Segundo Renata, a análise também identificou a
presença de piretroides em algumas amostras, substâncias muito utilizadas em
inseticidas domésticos. “Como no Brasil não há legislação que estabeleça
limites para a presença desses contaminantes no pólen apícola, nós tivemos que
extrapolar os dados com base no que é determinado para outros alimentos. Em uma
das amostras nós identificamos a presença de uma quantidade de agrotóxicos dez
vezes acima do permitido para alimentos. Isso é extremamente preocupante, pois
oferece pistas de que o mel também pode estar contaminado. Sem falar que o
pólen apícola tem sido muito utilizado como alimento, podendo ser comprado em
qualquer loja de produtos naturais. Por causa da falta de controle e
fiscalização, há uma boa chance de as pessoas estarem ingerindo esses produtos
apícolas contaminados”, alerta.
Para que uma quantidade tão expressiva de
agrotóxicos atinja as colmeias, prossegue Renata, é necessário que a
concentração dessas substâncias no ambiente seja muito elevada. “A pesquisa não
fez essa correlação quantitativa, visto que não foi possível utilizar os
amostradores passivos em Ribeirão Preto. No entanto, o estudo fornece uma forte
evidência de que está havendo um uso indiscriminado de defensivos agrícolas por
parte dos agricultores”, considera.
A pesquisadora lembra que, nesse caso, a fonte de
contaminação está próxima dos apiários, pois as abelhas viajam, em média, de
dois a três quilômetros por dia em busca de alimento. Em casos excepcionais,
esse deslocamento pode chegar a sete quilômetros. Além de comprovar que o pólen
apícola é viável como bioindicador de contaminação ambiental por agrotóxicos, o
estudo demonstrou ainda que o método pode ser aplicado a qualquer apiário ou
mesmo adaptado para a análise de outros tipos de amostras, como água ou outros
alimentos.
A terceira e última etapa da pesquisa
desenvolvida por Renata consistiu na avaliação da afinidade de dois agrotóxicos
(aldrin e malation) com o pólen apícola. A pesquisadora explica que o pólen é
composto por 20% de proteína e uma quantidade pequena de gordura, propriedades
que fazem com que tenha afinidade com certas substâncias, mas não com outras.
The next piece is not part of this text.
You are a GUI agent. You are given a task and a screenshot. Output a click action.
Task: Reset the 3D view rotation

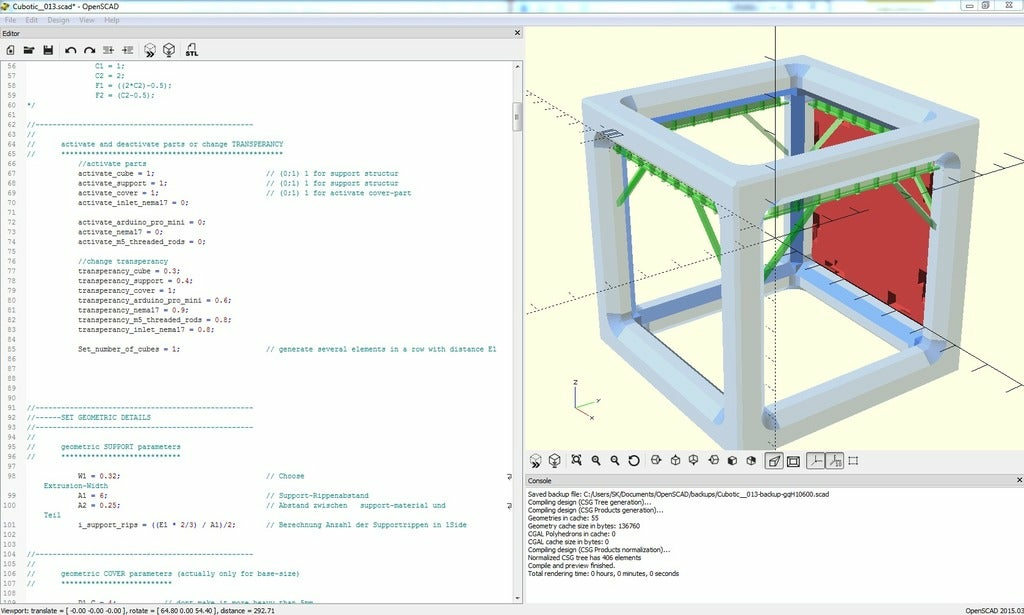(x=634, y=461)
“Nós fizemos um estudo de sorção, que normalmente é aplicado para avaliar o
comportamento das substâncias nos solos. Não encontramos na literatura nenhum
protocolo para o estudo de sorção de substâncias químicas em alimentos. O que
constatamos foi que o aldrin, que é três vezes mais apolar que o malation,
demonstrou uma afinidade também três vezes superior a este. Ainda assim, o
malation também demonstrou grande afinidade com o pólen”, informa.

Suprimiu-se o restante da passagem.